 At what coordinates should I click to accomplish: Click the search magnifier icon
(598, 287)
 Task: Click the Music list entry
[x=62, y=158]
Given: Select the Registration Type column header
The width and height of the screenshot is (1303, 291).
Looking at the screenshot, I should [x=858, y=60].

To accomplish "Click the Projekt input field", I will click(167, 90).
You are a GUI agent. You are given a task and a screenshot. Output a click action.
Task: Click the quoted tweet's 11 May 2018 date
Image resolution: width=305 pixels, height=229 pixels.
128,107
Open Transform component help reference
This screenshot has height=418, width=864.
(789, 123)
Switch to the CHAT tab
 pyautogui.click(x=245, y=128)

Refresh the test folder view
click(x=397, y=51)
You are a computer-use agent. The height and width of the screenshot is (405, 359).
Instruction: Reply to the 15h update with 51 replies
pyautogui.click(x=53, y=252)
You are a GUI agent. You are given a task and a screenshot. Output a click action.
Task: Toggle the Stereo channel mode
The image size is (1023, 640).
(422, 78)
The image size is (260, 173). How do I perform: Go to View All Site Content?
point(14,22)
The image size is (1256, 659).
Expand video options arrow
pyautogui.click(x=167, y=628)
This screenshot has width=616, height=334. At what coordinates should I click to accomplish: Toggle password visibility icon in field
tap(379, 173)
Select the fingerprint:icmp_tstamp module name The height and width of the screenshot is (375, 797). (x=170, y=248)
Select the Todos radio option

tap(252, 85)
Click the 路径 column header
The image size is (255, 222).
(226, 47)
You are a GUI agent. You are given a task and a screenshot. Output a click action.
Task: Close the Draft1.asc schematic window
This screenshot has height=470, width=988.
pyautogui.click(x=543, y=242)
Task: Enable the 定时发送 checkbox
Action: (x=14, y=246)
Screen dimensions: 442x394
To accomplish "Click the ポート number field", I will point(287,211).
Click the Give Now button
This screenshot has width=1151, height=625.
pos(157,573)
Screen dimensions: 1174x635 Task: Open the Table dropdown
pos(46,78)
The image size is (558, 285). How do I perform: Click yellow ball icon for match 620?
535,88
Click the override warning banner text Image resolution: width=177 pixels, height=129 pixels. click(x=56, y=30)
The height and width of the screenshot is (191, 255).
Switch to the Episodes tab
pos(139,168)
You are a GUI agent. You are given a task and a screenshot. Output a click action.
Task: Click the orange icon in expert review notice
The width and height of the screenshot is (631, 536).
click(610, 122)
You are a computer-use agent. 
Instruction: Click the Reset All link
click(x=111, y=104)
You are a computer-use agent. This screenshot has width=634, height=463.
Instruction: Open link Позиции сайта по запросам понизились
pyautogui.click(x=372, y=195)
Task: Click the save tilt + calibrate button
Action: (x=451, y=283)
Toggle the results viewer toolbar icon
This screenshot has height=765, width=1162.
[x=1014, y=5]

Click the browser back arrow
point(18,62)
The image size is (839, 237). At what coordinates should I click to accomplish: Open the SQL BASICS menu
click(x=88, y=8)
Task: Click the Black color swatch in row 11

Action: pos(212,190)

════

Each line holding "header" should be copied from the material above.

Given: Select the Registration Type column header
Click the 路径 column header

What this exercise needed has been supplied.